Sgt. Jason Pace with the Missouri Highway Patrol talks about how devestating the effects can be when drivers aren't paying attention.
"We've lost many, many officers, and many highway workers and EMS personnel because of that distracted driver," Pace explains.
Pace discusses the importance of Missouri's "Move Over" law.
"Anytime you approach an emergency vehicle, whether it be police, EMS, wrecker operator, MODOT -- then they have to at least slow down. Proceed through with caution, and then on divided roadway -- if it's safe to do so -- change lanes."
Unfortunately, that wasn't the case in Walker's hit-and-run, which he remembers pretty vivdley in the moments after it happened. He called 911 himself.
"My pelvis was basically shattered. Never did lose consciousness, I was awake the whole time. I remember the ambulance getting there, and that's when I really did start to figure out that I was hurt worse than I thought," Walker recalls.
Walker was flown by helicopter to Mercy. Walker's brother, who is a Springfield Police Officer, met him at the helipad.
"He had been listening to all of the radio traffic, and so at that point, he didn't expect me to be alive when we landed," says Walker.

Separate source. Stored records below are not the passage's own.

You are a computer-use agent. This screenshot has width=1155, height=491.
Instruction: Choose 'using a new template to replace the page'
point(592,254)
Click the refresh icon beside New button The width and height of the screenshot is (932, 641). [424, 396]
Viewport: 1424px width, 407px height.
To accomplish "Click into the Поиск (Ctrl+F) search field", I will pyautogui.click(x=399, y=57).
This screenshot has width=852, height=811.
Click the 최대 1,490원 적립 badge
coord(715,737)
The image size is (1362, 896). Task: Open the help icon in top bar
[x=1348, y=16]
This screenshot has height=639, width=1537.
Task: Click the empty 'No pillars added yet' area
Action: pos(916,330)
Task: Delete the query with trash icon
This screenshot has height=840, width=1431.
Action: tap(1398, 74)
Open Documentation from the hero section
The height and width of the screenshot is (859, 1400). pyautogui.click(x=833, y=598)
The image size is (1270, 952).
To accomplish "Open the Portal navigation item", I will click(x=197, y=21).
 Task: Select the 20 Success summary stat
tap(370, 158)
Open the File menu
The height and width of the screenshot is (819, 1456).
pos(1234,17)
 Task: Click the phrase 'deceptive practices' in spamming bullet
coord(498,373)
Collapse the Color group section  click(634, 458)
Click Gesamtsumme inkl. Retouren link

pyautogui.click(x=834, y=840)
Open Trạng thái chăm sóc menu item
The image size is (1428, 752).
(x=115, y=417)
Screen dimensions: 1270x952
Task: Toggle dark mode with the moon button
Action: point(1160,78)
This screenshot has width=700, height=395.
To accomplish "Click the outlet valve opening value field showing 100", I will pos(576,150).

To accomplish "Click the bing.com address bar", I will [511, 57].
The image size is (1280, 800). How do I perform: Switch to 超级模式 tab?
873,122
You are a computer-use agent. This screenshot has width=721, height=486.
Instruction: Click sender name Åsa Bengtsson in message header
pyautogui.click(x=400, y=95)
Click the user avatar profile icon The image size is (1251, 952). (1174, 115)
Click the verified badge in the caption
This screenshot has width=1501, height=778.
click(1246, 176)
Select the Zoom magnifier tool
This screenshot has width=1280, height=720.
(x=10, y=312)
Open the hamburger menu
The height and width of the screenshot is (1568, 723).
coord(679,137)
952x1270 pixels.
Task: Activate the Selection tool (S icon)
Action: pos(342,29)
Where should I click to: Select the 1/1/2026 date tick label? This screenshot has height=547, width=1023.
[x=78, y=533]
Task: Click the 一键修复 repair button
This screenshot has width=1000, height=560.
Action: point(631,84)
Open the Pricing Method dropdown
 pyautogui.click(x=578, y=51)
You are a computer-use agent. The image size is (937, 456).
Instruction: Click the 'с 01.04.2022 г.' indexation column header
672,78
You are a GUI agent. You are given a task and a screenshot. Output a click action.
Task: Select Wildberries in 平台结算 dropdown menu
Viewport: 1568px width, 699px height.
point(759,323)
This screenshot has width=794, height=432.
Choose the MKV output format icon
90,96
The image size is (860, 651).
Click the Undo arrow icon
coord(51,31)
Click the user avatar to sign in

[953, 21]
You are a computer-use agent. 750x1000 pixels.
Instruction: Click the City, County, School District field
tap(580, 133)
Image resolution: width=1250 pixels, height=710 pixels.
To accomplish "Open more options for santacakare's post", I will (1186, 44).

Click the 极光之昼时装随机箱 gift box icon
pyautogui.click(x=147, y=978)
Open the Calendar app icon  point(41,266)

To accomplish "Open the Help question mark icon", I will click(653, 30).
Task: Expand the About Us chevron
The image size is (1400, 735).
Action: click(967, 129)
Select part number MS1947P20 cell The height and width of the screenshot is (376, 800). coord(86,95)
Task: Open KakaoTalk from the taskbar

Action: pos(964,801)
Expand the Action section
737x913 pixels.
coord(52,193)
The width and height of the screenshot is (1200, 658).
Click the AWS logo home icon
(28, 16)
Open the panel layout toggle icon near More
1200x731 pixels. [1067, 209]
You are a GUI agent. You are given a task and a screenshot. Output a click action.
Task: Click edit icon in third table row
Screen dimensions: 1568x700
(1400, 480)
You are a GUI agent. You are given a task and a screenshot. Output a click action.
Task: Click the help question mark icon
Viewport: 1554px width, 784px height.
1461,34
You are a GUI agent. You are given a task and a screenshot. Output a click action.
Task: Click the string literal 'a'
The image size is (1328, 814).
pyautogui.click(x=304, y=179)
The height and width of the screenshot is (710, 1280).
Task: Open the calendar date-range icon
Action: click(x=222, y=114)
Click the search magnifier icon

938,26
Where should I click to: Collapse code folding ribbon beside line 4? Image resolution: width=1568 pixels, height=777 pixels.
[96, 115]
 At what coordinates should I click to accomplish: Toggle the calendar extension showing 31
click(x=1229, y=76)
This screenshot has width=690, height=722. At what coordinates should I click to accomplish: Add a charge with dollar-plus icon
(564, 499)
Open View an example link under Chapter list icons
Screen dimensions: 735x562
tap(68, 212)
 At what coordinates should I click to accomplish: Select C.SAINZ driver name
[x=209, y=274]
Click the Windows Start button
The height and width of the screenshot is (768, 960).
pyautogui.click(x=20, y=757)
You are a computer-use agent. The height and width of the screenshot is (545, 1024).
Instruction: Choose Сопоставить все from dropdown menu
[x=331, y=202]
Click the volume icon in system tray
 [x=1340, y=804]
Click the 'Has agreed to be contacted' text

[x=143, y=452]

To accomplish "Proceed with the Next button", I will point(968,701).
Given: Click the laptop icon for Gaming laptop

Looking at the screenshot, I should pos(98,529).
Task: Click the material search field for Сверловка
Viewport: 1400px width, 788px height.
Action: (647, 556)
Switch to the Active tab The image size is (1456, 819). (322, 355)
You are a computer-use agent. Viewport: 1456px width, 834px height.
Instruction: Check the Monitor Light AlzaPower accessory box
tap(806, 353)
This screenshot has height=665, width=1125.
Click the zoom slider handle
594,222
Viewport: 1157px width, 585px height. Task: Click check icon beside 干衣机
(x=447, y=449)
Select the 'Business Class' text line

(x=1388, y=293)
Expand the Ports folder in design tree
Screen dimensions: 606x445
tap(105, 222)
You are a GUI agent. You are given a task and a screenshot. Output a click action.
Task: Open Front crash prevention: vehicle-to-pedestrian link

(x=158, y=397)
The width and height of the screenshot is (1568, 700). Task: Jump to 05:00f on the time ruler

He doesn't remember going into the doors of Mercy on December 19 -- and he woke up to find that Christmas and New Year's had passed, which he was hoping to spend with his wife, two boys, and his daughter.
"There was a lot of confusion, trying to figure out where I was, why I was there. Had no idea so much time had passed," Walker explains. "Christmas break was going to be our family bonding time where we could all get together, and I slept through it, so I was pretty dissapointed about that."
Walker is starting to regain some of his strength, but has a long way to go, and he is relying on his faith.
"Going to have to learn how to walk again I'm sure. I serve a big God, and he's got big plans, and we're going to get there," Walker says.
Walker says he is a mechanic to make money, but his real job is preaching the gospel.
He has already had numerous requests to come and speak at churches to tell his story, which he plans to do once he gets back on his feet.